Д-р Маркс считал, что старение зависит во многом от силы воли. Он сам был, видимо, сильным человеком, ибо непрерывно трудился в своем кабинете большой, светлой комнате, расположенной по фасаду на втором этаже. Вдоль стен были выстроены простые деревянные книжные полки, в правом углу у стены стоял
221
большой письменный стол. Здесь Маркс читал и писал целый день, а вечером, когда спускались сумерки, разрешал себе небольшую прогулку. Много раз, когда Элеонора Маркс и я сидели на ковре в гостиной перед камином, болтая в полутьме, мы слышали, как входная дверь тихо закрывалась, и сразу же после этого доктор в темном пальто и мягкой фетровой шляпе проходил перед окном и возвращался не раньше, чем становилось совсем темно. Как говорила его дочь, его тогда можно было легко принять за заговорщика.
Я представляю себе, что в это время на нем лежали огромные обязанности. Он держал в руках нити обширной сети европейского социализма, признанным вождем которого он был. Но несмотря на все это, находил время и для изучения русского языка, которым начал заниматься только после 60 лет. Как я слышала от Элеоноры, к концу жизни он знал его вполне хорошо.
С внешней стороны дом на Мейтленд-парк-род выглядел как обычная пригородная вилла, но обаяние его домашней атмосферы было совершенно необычным. Мне кажется, было что-то богемное в щедром гостеприимстве и сердечном радушии, с которым встречали каждого посетителя. А число их было велико, и это разнообразие придавало особую привлекательность. Но у них была одна общая черта - большинство не имело средств к существованию. Одежда их была потрепанной, движения - скованны, но они все были очень интересными людьми. Многие из них, несомненно, считали почву своей родины слишком горячей для себя; это были искусные заговорщики, для которых Лондон был удобным центром, политические заключенные, которым удалось сбросить оковы, молодые искатели приключений, чьим кредо были слова: "я против какой бы то ни было власти".

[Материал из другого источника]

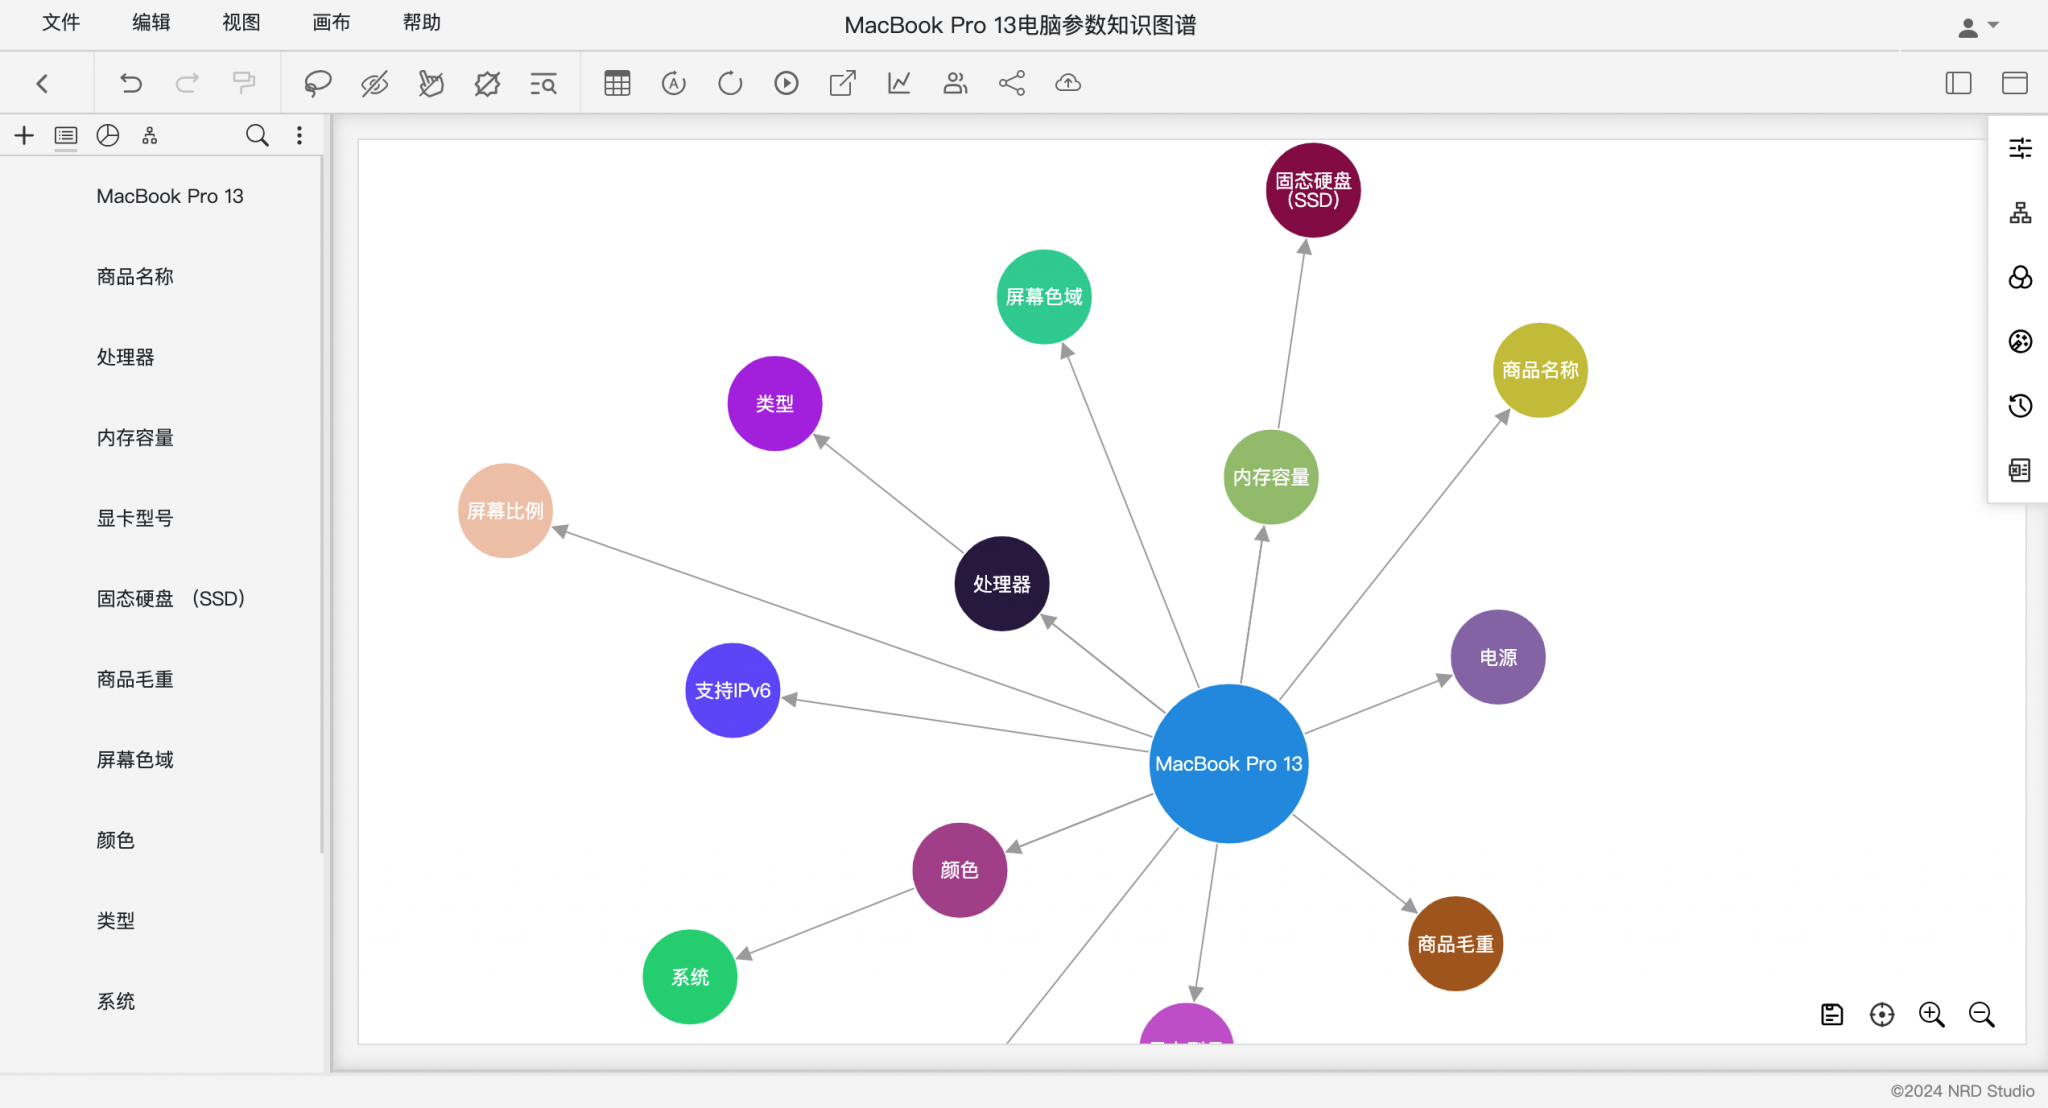Toggle the left sidebar panel layout
This screenshot has height=1108, width=2048.
point(1958,83)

Среди них был изящный молодой русский, который пытался с помощью взрыва убить царя и который, безусловно, являлся одним из людей самого кроткого нрава среди тех, кто когда-либо покидал свою страну. Он превосходно исполнял мелодичные русские любовные песни, содержание которых подчеркивал меланхоличными взглядами. Он рассказывал нам, что провел более года в петербургской тюремной камере, в которой нельзя было ни стоять, полностью выпрямившись, ни
222
лежать вытянувшись, причем сыпавшийся через незастекленное окно снег доходил до груди. Он был обвинен как анархист - обвинение, которое, вероятно, было несправедливым к началу его заключения, но совершенно правильным к концу 494.
Другой гость, с которым я встретилась случайно, был странный, выглядевший иностранцем человек в сюртуке, с великолепной булавкой для галстука; он носил большую бороду и усы. Его фамилия оканчивалась на "ский", и мне дали понять, что он прибыл из Польши или из какой-то другой неспокойной страны с особой миссией к Карлу Марксу. Неделю спустя Элеонора упомянула об этом человеке, и я спросила, вернулся ли он на землю своих предков.

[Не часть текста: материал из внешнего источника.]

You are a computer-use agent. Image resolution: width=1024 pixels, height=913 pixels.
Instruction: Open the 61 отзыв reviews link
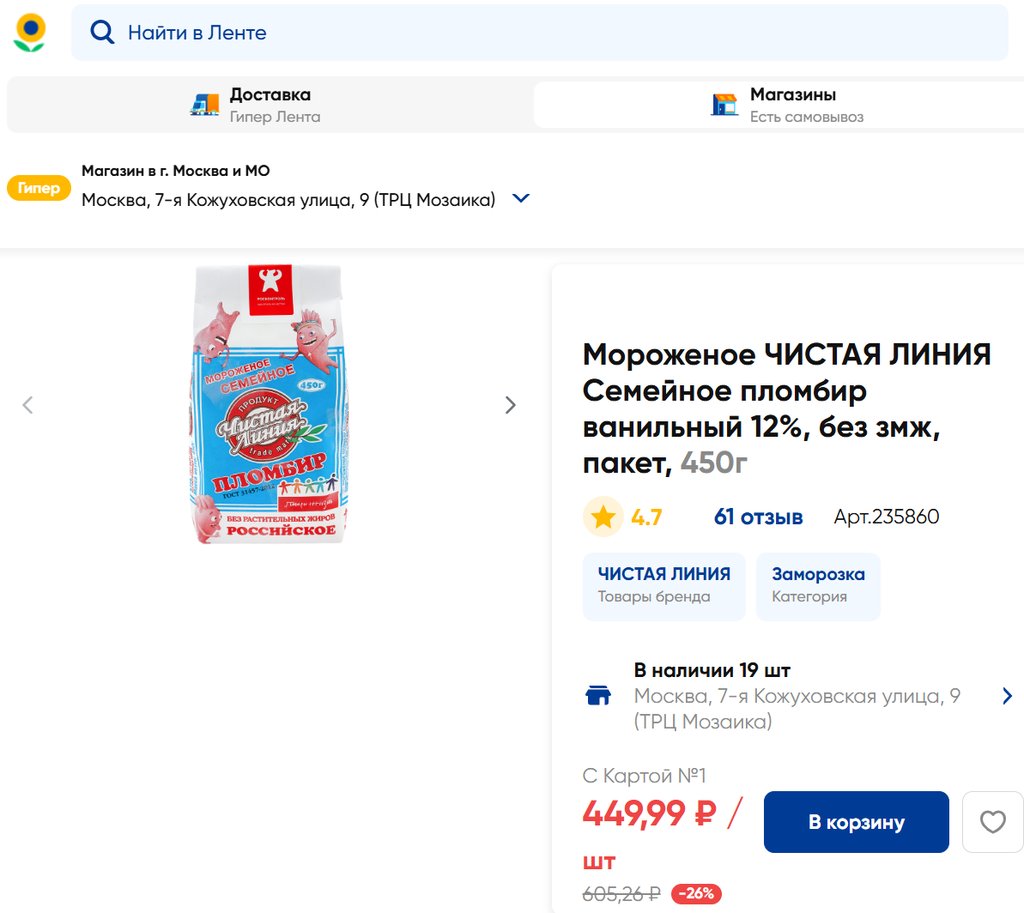758,517
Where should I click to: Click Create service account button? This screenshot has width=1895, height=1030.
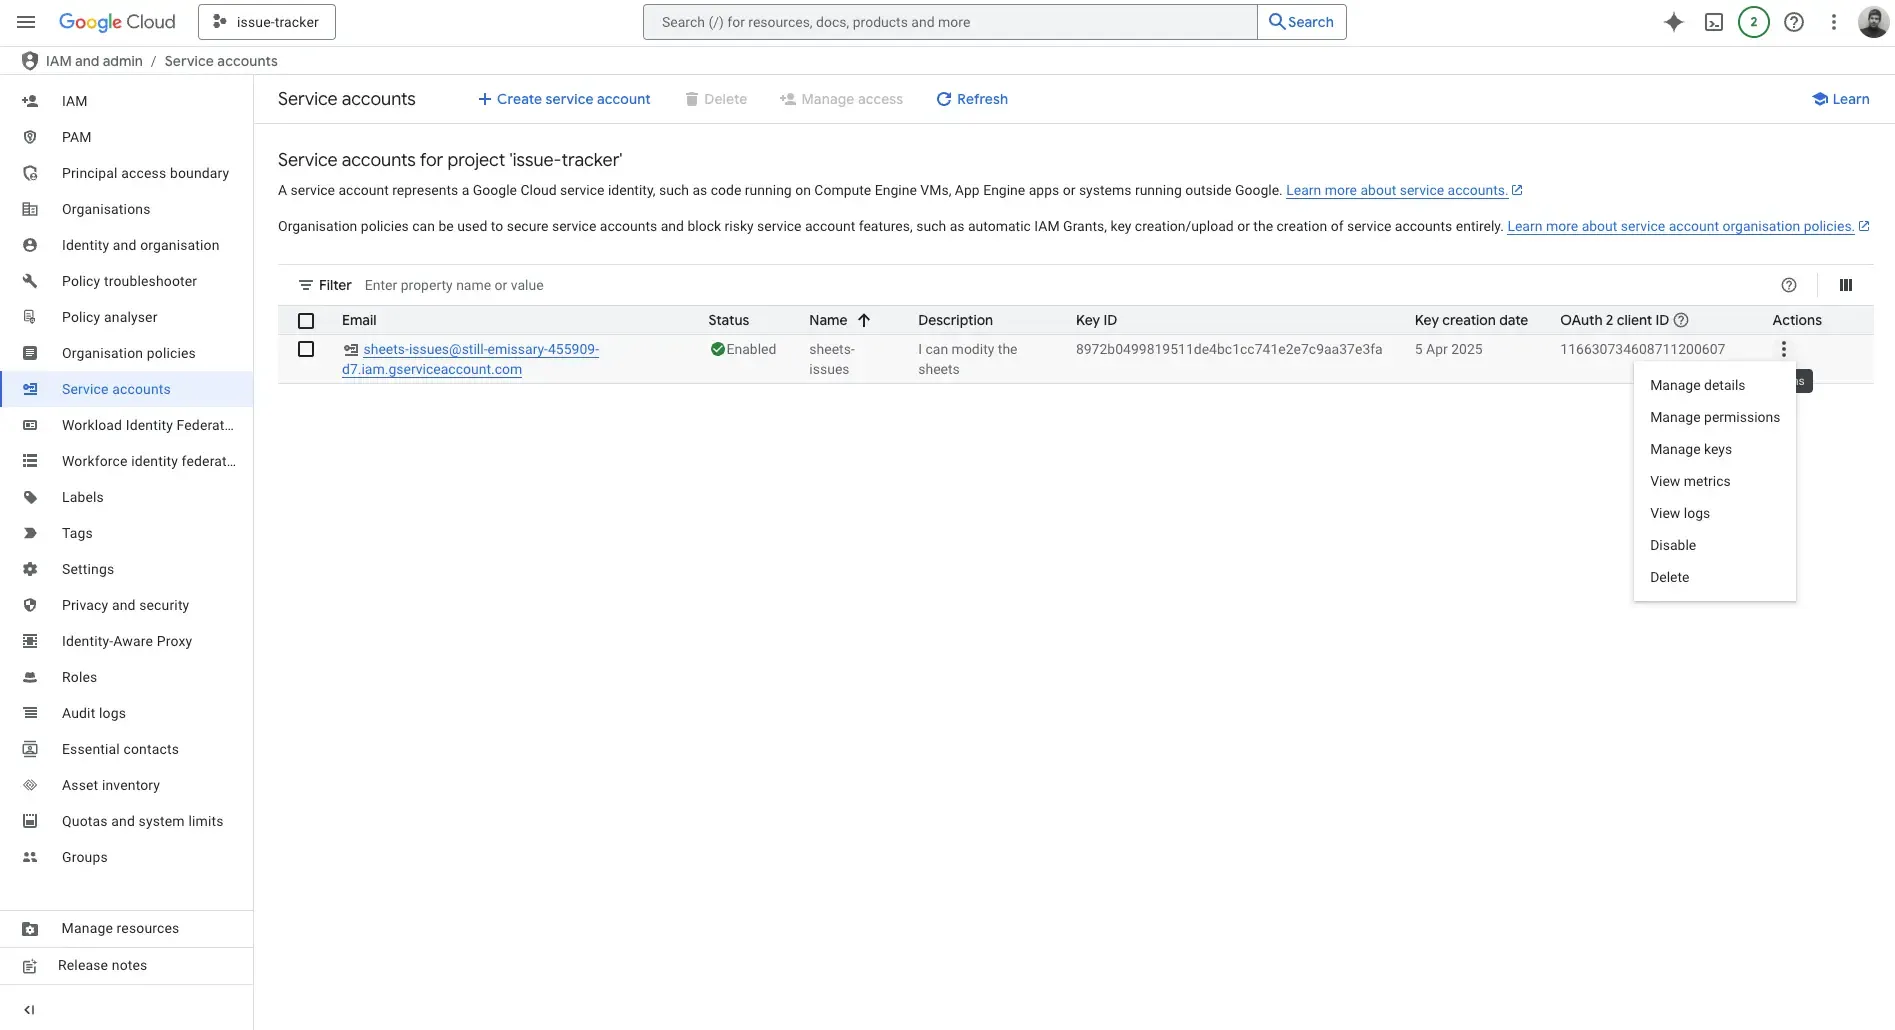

- Неизвестно, - ответила она, - после его первого посещения, неделю тому назад, мы с ним ни разу не виделись. Мы справлялись на квартире, которую сняли для него, и предприняли все, что в наших силах, чтобы разыскать его. Но безрезультатно. Нет никаких следов. И самое неприятное состоит в том, что то дело, ради которого он приехал, застряло на мертвой точке.
Я была в ужасе. В моем воображении возникли картины ограбления, преступления, даже убийства.
- Почему же не связались с полицией? - спросила я.
Она взглянула на меня как-то странно.
- Это как раз то, чего мы обязательно должны избежать.
- А что же говорит д-р Маркс? - был мой следующий вопрос, и она сухо ответила: "Cherchez la femme!" * - и прибавила: - Он появится вновь, когда она ему надоест, но появится непременно.